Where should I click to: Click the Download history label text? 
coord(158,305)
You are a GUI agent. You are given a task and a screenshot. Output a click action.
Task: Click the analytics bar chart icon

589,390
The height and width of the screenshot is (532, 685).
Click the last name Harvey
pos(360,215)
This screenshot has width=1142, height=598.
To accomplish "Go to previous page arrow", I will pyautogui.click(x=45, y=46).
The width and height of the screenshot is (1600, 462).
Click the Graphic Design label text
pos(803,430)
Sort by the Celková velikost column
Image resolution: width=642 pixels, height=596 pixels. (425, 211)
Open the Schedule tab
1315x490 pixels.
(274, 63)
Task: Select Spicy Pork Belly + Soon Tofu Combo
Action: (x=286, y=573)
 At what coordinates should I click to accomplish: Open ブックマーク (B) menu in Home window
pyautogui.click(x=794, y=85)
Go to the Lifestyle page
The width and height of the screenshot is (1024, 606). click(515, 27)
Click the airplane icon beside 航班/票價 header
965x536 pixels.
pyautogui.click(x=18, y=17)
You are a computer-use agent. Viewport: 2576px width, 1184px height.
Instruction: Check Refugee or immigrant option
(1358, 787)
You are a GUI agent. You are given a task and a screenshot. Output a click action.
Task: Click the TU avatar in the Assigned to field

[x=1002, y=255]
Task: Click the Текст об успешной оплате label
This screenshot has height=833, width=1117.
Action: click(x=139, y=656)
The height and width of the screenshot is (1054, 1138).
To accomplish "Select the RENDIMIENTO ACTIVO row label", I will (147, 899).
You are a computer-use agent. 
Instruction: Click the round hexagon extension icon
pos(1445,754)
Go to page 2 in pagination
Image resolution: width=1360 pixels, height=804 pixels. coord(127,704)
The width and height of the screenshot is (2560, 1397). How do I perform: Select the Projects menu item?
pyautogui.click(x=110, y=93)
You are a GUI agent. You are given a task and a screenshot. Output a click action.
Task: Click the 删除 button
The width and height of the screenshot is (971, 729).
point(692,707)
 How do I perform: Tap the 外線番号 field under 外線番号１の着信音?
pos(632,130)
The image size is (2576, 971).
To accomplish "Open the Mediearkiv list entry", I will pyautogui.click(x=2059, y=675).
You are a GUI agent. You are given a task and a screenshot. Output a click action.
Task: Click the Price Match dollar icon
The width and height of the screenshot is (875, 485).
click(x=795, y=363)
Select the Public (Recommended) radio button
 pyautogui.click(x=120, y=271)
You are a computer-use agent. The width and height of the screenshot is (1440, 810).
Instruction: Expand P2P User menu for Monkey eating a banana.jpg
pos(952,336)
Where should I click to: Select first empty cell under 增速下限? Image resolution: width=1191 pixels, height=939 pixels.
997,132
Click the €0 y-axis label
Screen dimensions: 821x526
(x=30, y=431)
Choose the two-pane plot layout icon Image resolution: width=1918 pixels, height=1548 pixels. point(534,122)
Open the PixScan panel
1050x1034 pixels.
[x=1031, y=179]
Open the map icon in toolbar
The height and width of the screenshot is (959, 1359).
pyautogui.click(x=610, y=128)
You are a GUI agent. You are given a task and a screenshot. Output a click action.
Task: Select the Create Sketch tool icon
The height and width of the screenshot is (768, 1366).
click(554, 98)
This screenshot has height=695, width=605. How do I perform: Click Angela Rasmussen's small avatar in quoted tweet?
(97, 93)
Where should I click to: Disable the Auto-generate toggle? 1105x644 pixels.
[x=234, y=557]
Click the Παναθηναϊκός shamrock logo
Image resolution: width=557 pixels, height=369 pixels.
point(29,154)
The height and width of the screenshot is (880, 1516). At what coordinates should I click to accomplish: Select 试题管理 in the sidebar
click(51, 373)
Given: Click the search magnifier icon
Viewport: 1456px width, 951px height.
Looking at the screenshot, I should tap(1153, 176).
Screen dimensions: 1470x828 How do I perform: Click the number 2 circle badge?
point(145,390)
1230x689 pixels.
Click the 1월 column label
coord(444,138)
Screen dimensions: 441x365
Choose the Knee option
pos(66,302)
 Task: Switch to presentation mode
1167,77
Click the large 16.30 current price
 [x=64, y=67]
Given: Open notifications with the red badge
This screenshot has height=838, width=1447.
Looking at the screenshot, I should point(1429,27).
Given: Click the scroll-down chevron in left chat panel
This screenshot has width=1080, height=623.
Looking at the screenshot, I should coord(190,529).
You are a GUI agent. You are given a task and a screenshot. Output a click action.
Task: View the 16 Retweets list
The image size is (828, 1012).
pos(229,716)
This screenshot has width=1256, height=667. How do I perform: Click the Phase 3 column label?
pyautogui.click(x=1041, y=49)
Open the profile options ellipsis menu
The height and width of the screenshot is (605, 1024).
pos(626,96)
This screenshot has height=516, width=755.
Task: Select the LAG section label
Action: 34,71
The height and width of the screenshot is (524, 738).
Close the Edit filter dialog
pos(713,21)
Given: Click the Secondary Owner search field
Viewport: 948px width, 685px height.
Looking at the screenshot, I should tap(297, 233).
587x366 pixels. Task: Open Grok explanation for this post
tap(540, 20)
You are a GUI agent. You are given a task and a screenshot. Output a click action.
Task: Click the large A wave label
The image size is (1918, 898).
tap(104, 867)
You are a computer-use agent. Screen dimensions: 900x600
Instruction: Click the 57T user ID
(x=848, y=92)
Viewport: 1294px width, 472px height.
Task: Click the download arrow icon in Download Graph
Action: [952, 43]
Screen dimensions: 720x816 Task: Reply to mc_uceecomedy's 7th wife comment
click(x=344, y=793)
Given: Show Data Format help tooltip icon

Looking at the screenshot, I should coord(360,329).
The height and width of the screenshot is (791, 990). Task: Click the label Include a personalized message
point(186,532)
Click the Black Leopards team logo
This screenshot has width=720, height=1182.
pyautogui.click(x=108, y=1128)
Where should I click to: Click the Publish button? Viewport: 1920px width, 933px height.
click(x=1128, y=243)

◆ **What you need to do**: Each line of the material should be returned exactly as it stands.

◆ **Reply**:
Where should I click to: Click the Download history label text? 
coord(158,305)
You are a GUI agent. You are given a task and a screenshot. Output a click action.
Task: Click the analytics bar chart icon

589,390
The height and width of the screenshot is (532, 685).
Click the last name Harvey
pos(360,215)
This screenshot has width=1142, height=598.
To accomplish "Go to previous page arrow", I will pyautogui.click(x=45, y=46).
The width and height of the screenshot is (1600, 462).
Click the Graphic Design label text
pos(803,430)
Sort by the Celková velikost column
Image resolution: width=642 pixels, height=596 pixels. (425, 211)
Open the Schedule tab
1315x490 pixels.
(274, 63)
Task: Select Spicy Pork Belly + Soon Tofu Combo
Action: (x=286, y=573)
 At what coordinates should I click to accomplish: Open ブックマーク (B) menu in Home window
pyautogui.click(x=794, y=85)
Go to the Lifestyle page
The width and height of the screenshot is (1024, 606). click(515, 27)
Click the airplane icon beside 航班/票價 header
965x536 pixels.
pyautogui.click(x=18, y=17)
You are a computer-use agent. Viewport: 2576px width, 1184px height.
Instruction: Check Refugee or immigrant option
(1358, 787)
You are a GUI agent. You are given a task and a screenshot. Output a click action.
Task: Click the TU avatar in the Assigned to field

[x=1002, y=255]
Task: Click the Текст об успешной оплате label
This screenshot has height=833, width=1117.
Action: click(x=139, y=656)
The height and width of the screenshot is (1054, 1138).
To accomplish "Select the RENDIMIENTO ACTIVO row label", I will (147, 899).
You are a computer-use agent. 
Instruction: Click the round hexagon extension icon
pos(1445,754)
Go to page 2 in pagination
Image resolution: width=1360 pixels, height=804 pixels. coord(127,704)
The width and height of the screenshot is (2560, 1397). How do I perform: Select the Projects menu item?
pyautogui.click(x=110, y=93)
You are a GUI agent. You are given a task and a screenshot. Output a click action.
Task: Click the 删除 button
The width and height of the screenshot is (971, 729).
point(692,707)
 How do I perform: Tap the 外線番号 field under 外線番号１の着信音?
pos(632,130)
The image size is (2576, 971).
To accomplish "Open the Mediearkiv list entry", I will pyautogui.click(x=2059, y=675).
You are a GUI agent. You are given a task and a screenshot. Output a click action.
Task: Click the Price Match dollar icon
The width and height of the screenshot is (875, 485).
click(x=795, y=363)
Select the Public (Recommended) radio button
 pyautogui.click(x=120, y=271)
You are a computer-use agent. The width and height of the screenshot is (1440, 810).
Instruction: Expand P2P User menu for Monkey eating a banana.jpg
pos(952,336)
Where should I click to: Select first empty cell under 增速下限? Image resolution: width=1191 pixels, height=939 pixels.
997,132
Click the €0 y-axis label
Screen dimensions: 821x526
(x=30, y=431)
Choose the two-pane plot layout icon Image resolution: width=1918 pixels, height=1548 pixels. point(534,122)
Open the PixScan panel
1050x1034 pixels.
[x=1031, y=179]
Open the map icon in toolbar
The height and width of the screenshot is (959, 1359).
pyautogui.click(x=610, y=128)
You are a GUI agent. You are given a task and a screenshot. Output a click action.
Task: Select the Create Sketch tool icon
The height and width of the screenshot is (768, 1366).
click(554, 98)
This screenshot has height=695, width=605. How do I perform: Click Angela Rasmussen's small avatar in quoted tweet?
(97, 93)
Where should I click to: Disable the Auto-generate toggle? 1105x644 pixels.
[x=234, y=557]
Click the Παναθηναϊκός shamrock logo
Image resolution: width=557 pixels, height=369 pixels.
point(29,154)
The height and width of the screenshot is (880, 1516). At what coordinates should I click to accomplish: Select 试题管理 in the sidebar
click(51, 373)
Given: Click the search magnifier icon
Viewport: 1456px width, 951px height.
Looking at the screenshot, I should tap(1153, 176).
Screen dimensions: 1470x828 How do I perform: Click the number 2 circle badge?
point(145,390)
1230x689 pixels.
Click the 1월 column label
coord(444,138)
Screen dimensions: 441x365
Choose the Knee option
pos(66,302)
 Task: Switch to presentation mode
1167,77
Click the large 16.30 current price
 [x=64, y=67]
Given: Open notifications with the red badge
This screenshot has height=838, width=1447.
Looking at the screenshot, I should point(1429,27).
Given: Click the scroll-down chevron in left chat panel
This screenshot has width=1080, height=623.
Looking at the screenshot, I should coord(190,529).
You are a GUI agent. You are given a task and a screenshot. Output a click action.
Task: View the 16 Retweets list
The image size is (828, 1012).
pos(229,716)
This screenshot has width=1256, height=667. How do I perform: Click the Phase 3 column label?
pyautogui.click(x=1041, y=49)
Open the profile options ellipsis menu
The height and width of the screenshot is (605, 1024).
pos(626,96)
This screenshot has height=516, width=755.
Task: Select the LAG section label
Action: 34,71
The height and width of the screenshot is (524, 738).
Close the Edit filter dialog
pos(713,21)
Given: Click the Secondary Owner search field
Viewport: 948px width, 685px height.
Looking at the screenshot, I should tap(297, 233).
587x366 pixels. Task: Open Grok explanation for this post
tap(540, 20)
You are a GUI agent. You are given a task and a screenshot. Output a click action.
Task: Click the large A wave label
The image size is (1918, 898).
tap(104, 867)
You are a computer-use agent. Screen dimensions: 900x600
Instruction: Click the 57T user ID
(x=848, y=92)
Viewport: 1294px width, 472px height.
Task: Click the download arrow icon in Download Graph
Action: [952, 43]
Screen dimensions: 720x816 Task: Reply to mc_uceecomedy's 7th wife comment
click(x=344, y=793)
Given: Show Data Format help tooltip icon

Looking at the screenshot, I should coord(360,329).
The height and width of the screenshot is (791, 990). Task: Click the label Include a personalized message
point(186,532)
Click the Black Leopards team logo
This screenshot has width=720, height=1182.
pyautogui.click(x=108, y=1128)
Where should I click to: Click the Publish button? Viewport: 1920px width, 933px height.
click(x=1128, y=243)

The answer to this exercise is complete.